Reflexão – “Ao redor do Homem” – por Adão Cruz

 

 

Num artigo escrito por mim há pouco tempo, eu dizia que quando se deu o hipotético Big-Bang em razão do pequeno desequilíbrio entre a matéria e a antimatéria, o Universo entrou em expansão e, com ele, esta risível partícula de poeira chamada Homem. Daí para cá a luta do Homem não mais teve calendário e sempre foi difícil, complexa e demorada. No confronto entre a resistência da condição humana como força antropocêntrica e o movimento de fuga para fora dessa condição, tendente a dilatar o Homem no infinito, reside, a meu ver, a interface onde a verdadeira vida se processa. Uma luta racional e científica projecta-o para fora da sua estreiteza humana, mas também o prende ao amadurecimento da consciência social ajudando-o a combater a sua perversão.

 O Homem não é o centro de nada, quer queiramos quer não, mas detém a força do equilíbrio ou do desequilíbrio da humanidade. O homem tem um enorme potencial de conhecimento acumulado, o qual, no contexto da revolução técnico-científica, quando instrumentalizada pelo neoliberalismo, pode aprofundar o desequilíbrio entre os homens e constituir uma ameaça à soberania da dignidade, elemento nuclear da vida.

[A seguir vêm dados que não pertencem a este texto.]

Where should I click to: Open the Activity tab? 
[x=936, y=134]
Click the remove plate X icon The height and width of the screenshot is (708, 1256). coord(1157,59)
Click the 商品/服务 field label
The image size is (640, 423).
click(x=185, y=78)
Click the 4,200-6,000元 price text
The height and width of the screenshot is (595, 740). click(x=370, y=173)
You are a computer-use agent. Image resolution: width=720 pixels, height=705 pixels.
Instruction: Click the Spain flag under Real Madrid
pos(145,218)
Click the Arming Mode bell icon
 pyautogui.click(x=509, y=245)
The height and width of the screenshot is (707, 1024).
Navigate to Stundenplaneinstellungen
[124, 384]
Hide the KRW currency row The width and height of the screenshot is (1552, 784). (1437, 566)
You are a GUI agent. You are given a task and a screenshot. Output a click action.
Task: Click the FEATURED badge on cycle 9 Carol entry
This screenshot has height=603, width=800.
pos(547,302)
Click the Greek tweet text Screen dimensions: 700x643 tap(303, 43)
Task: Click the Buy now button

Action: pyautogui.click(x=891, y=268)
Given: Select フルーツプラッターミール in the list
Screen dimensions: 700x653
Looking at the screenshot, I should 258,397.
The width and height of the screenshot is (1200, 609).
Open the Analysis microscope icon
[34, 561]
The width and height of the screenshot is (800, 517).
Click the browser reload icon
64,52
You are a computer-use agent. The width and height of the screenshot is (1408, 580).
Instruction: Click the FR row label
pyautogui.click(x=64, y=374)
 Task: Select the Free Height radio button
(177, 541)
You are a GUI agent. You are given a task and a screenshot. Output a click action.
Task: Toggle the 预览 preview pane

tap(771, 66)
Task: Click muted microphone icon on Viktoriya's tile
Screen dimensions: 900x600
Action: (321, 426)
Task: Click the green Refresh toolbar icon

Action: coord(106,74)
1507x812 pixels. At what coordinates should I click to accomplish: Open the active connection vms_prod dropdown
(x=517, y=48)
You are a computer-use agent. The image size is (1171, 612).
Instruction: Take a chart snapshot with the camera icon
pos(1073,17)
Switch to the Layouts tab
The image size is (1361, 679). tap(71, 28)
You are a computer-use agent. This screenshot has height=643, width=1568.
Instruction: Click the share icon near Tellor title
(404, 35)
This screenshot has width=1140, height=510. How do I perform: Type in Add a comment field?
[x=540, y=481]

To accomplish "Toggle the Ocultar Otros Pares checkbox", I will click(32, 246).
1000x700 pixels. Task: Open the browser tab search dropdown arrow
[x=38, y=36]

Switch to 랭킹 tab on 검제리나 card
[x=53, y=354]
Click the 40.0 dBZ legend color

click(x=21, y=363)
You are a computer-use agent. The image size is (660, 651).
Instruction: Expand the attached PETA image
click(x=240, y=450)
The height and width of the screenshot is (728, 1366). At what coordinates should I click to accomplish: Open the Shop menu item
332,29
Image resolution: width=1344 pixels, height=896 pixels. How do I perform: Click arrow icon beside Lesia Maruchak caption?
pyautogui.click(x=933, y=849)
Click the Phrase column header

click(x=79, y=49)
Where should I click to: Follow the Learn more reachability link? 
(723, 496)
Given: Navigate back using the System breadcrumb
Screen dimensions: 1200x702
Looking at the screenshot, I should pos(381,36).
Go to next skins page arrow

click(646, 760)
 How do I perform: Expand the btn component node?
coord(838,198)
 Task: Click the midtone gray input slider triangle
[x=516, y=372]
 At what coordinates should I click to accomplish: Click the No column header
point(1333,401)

 O homem é um animal, e o animal é um organismo complexo. O Homem é um ser vivo com actividade própria em permanente interacção adaptativa com o meio. Possui uma força intelectiva e emocional, que o torna capaz de entender as realidades e transformá-las, transformando-se dentro da sua sensibilidade intrínseca. Assim como o seu fenótipo resulta de uma interacção e de um diálogo permanente entre o genótipo e o meio ambiente, ele, ontologicamente parte integrante do Universo, não pode fugir à sua relação com o infinito.

 O organismo humano é uma unidade constituída por subunidades, também elas muito complexas e em interacção permanente. Mas o Homem não é um simples quantitativo nem uma soma, antes se constitui por um crescendo de saltos qualitativos que nos levam a reconhecer que o todo é sempre muito maior do que as partes, tanto no que às relações humanas se refere, como à dimensão da sua relação universal.